The primary seizure outcome assessment, occurrence of a GTC seizure during the study in subjects who had not experienced a GTC in the 6 months prior to enrollment, was not significantly different between the sertraline (4/51; 7.8%) and CBT (4/53; 7.5%) groups (p = 0.95). This difference between GTC seizure occurrence of 0.3% (95% CI = −8.3 to 8.9%) allowed rejection of the null hypothesis (p = 0.002) that >15% more GTC seizures would occur in the sertraline group. The reduction in monthly GTC seizure rates from baseline in the sertraline group (p < 0.005 at week 8) further supports rejection of the null hypothesis (see Table 2). Focal impaired awareness seizures were the most common seizure type in the study, occurring in 45 subjects in the sertraline group and 38 subjects in the CBT group. The screening visit seizure rate was a retrospective estimate of the monthly average for the prior 3 months, and was not significantly different (p = 0.26) for focal unaware seizures between the sertraline (2.3; SD = 4.7) and the CBT (7.1; SD = 26.4) groups (see Table 2).

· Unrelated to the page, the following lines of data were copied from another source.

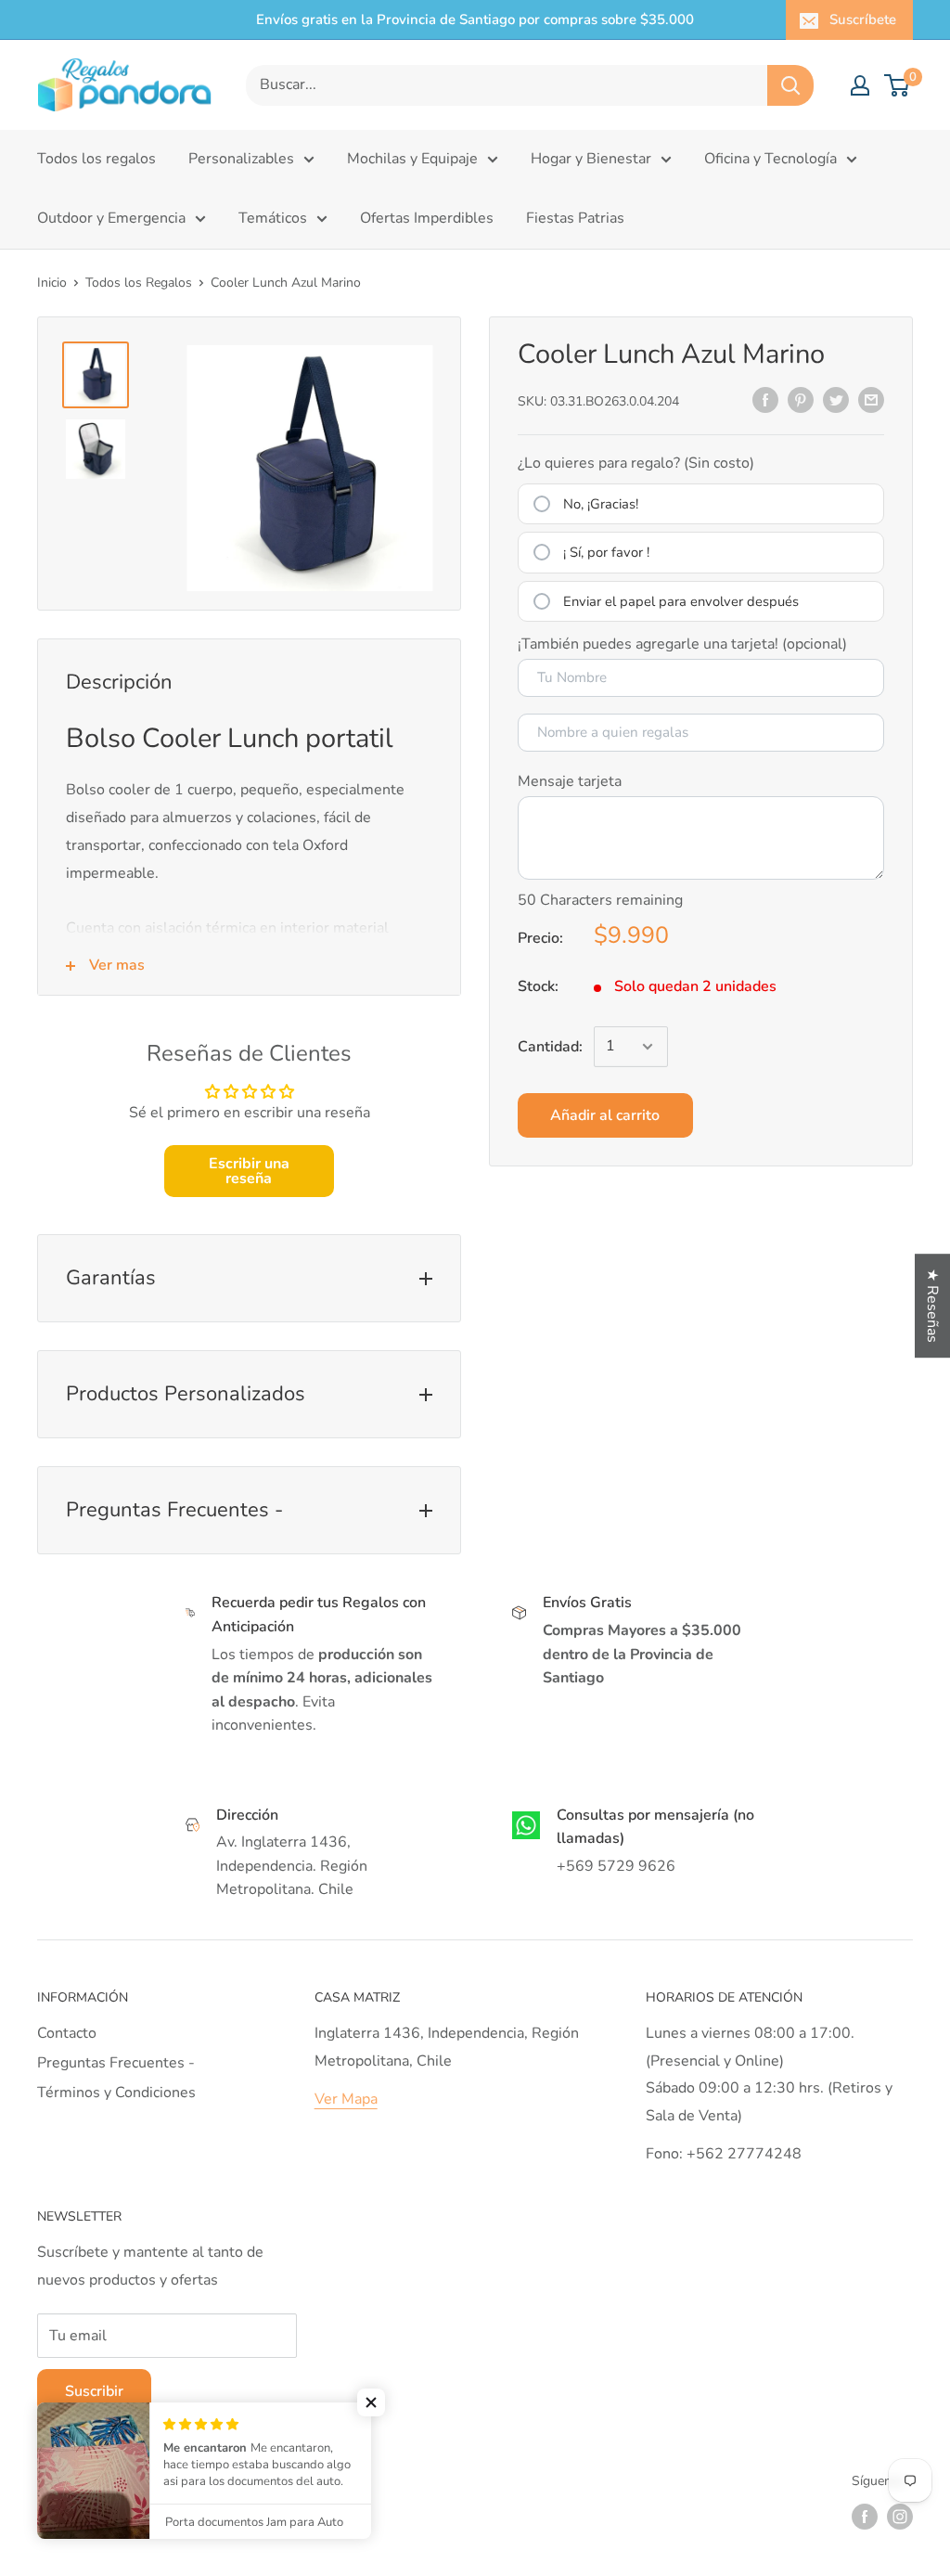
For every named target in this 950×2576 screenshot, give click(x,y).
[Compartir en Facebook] (765, 400)
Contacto (66, 2033)
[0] (897, 85)
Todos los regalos (96, 158)
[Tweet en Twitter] (836, 400)
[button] (371, 2402)
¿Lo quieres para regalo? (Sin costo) (636, 463)
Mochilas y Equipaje (412, 158)
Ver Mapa (346, 2099)
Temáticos (272, 218)
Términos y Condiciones (116, 2092)
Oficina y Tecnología (770, 158)
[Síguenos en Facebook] (865, 2517)
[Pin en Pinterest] (801, 400)
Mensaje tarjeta (570, 781)
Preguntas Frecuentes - (116, 2063)
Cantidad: (550, 1047)
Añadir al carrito (605, 1115)
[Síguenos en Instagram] (900, 2517)
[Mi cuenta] (860, 85)
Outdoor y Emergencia (111, 218)
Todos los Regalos (138, 282)
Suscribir (94, 2391)
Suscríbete (862, 19)
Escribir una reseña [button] (249, 1171)
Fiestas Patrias (575, 218)
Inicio (52, 282)
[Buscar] (790, 85)
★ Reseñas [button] (932, 1306)
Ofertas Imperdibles (427, 218)
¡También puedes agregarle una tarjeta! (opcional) (682, 644)
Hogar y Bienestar (591, 158)
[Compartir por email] (871, 400)
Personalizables (241, 158)
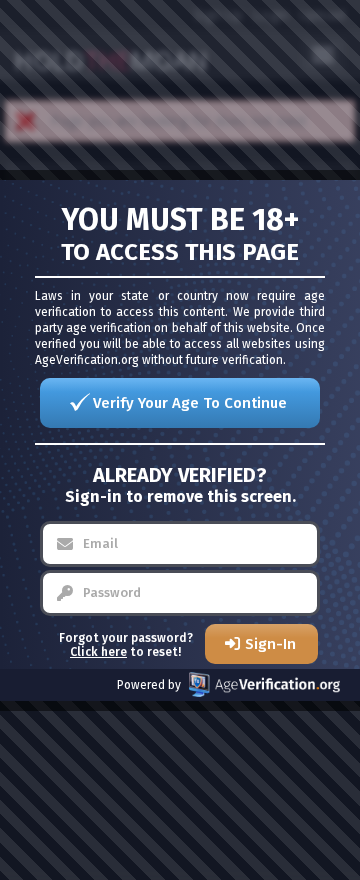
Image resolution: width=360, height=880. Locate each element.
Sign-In (270, 644)
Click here (98, 652)
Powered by (149, 685)
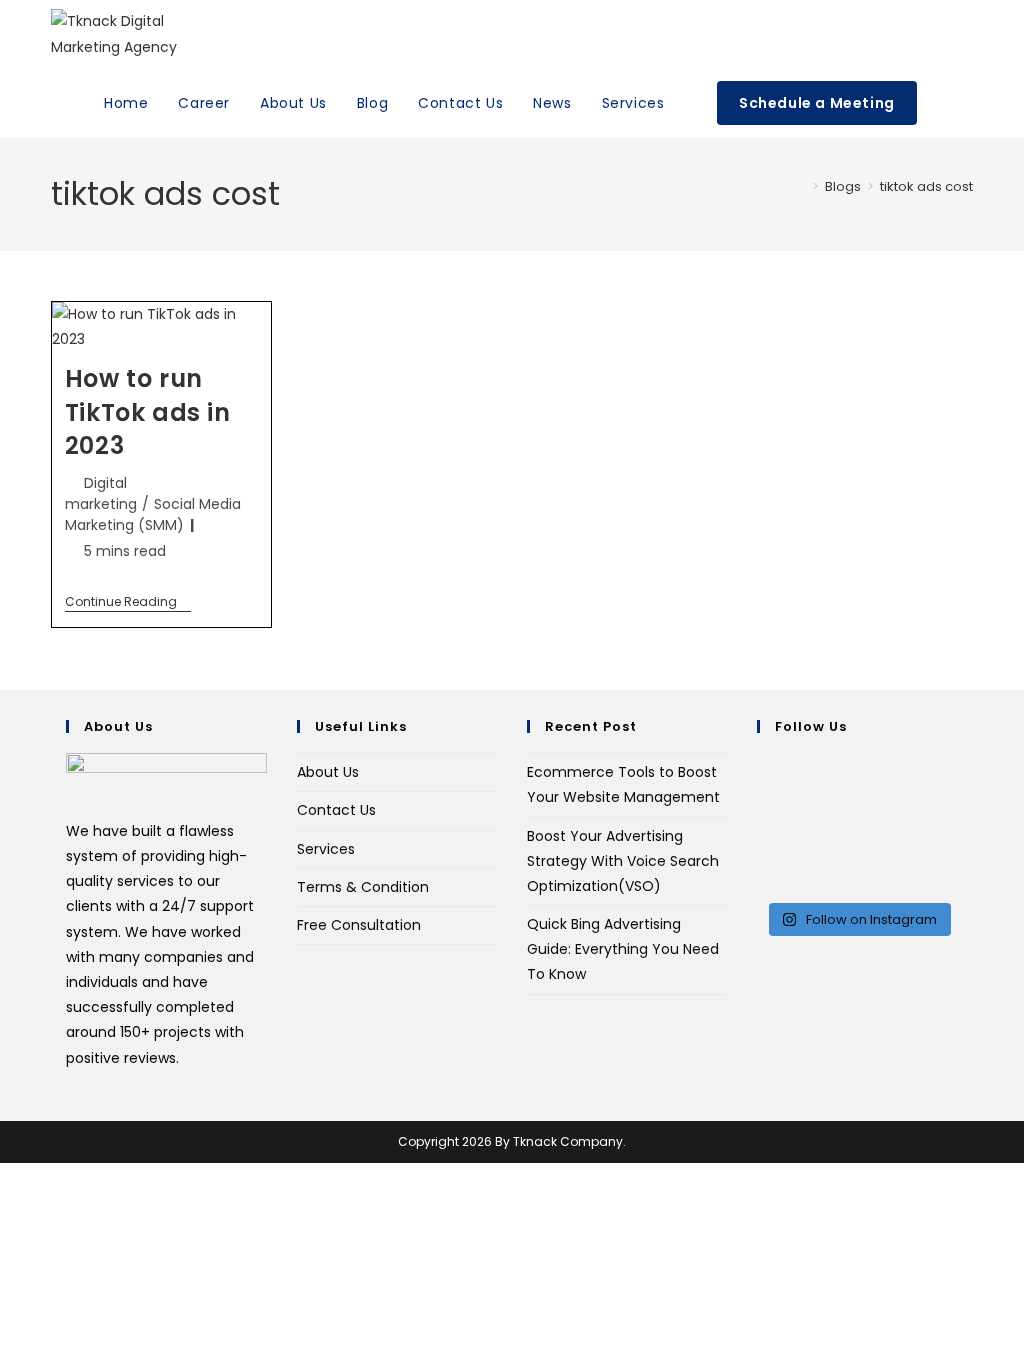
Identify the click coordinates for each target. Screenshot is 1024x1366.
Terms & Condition (363, 887)
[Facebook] (762, 790)
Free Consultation (359, 925)
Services (326, 849)
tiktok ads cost (926, 186)
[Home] (801, 186)
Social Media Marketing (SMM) (153, 514)
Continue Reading (128, 602)
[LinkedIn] (762, 841)
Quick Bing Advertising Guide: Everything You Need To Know (623, 949)
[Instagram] (762, 816)
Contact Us (336, 810)
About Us (328, 772)
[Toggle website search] (952, 103)
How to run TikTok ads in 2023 (148, 412)
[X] (762, 765)
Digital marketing (101, 493)
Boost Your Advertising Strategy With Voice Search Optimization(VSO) (623, 861)
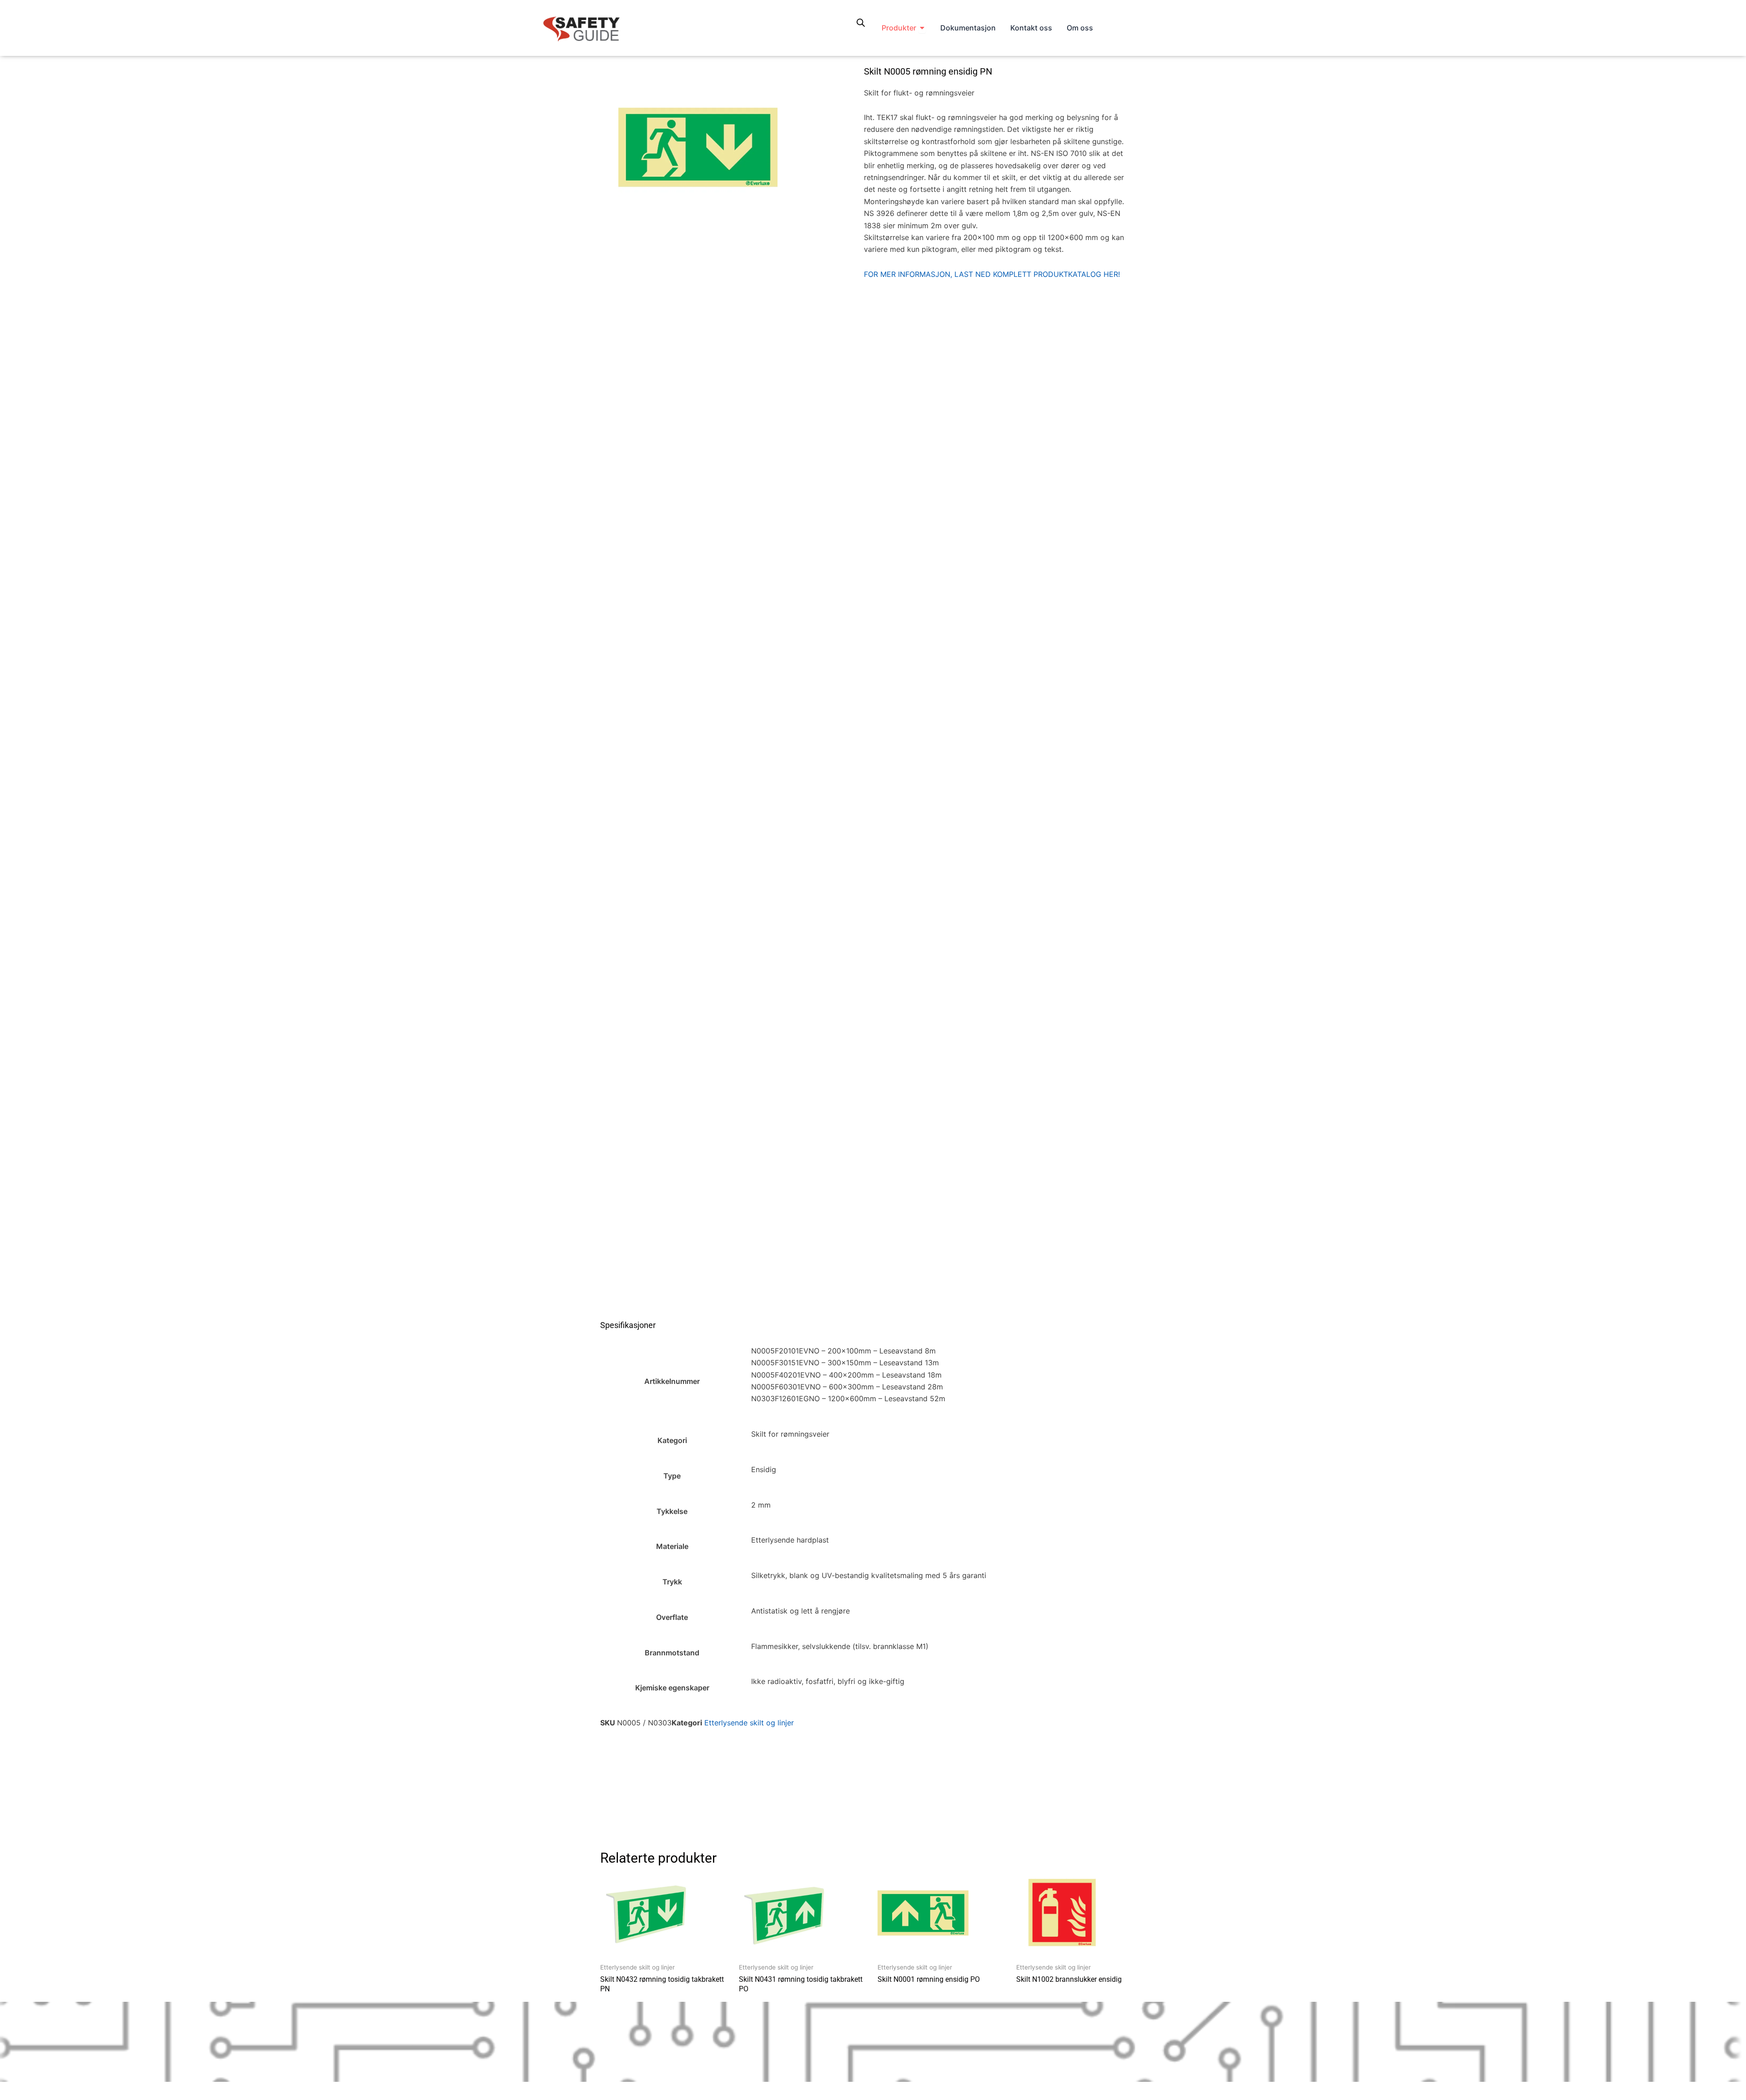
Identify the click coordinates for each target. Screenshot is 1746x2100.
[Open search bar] (860, 22)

This monthly average decreased to 0.8 (SD = 4.5) in the sertraline group and 3.8 (SD = 13.3) in the CBT group, but the change was not significant within or between groups at the final assessment. Achieving remission for depression on the MINI was associated with a significant decrease in mean monthly GTC seizure rate between baseline and week 16 for the whole study cohort (−0.07, SD = 0.27 for remission group vs +0.06, SD = 0.24 for continued depression group; p = 0.04), but the difference was not significant within the treatment group for sertraline (−0.07, SD = 0.29 vs +0.09, SD = 0.21; p = 0.07) or CBT (−0.06, SD = 0.26 vs +0.03, SD = 0.28; p = 0.31). The mean monthly rate of focal impaired awareness seizures for the study cohort decreased by 0.48 (SD = 4.68) in the group that achieved depression remission, compared to an increase of 1.7 (SD = 7.66) in the group with continued depression (p = 0.09); similarly, the decrease was not significant for the sertraline group (−0.10, SD = 3.42 vs +0.15, SD = 1.28; p = 0.81) or the CBT group (−0.88, SD = 5.71 vs +3.15, SD = 10.78; p = 0.08).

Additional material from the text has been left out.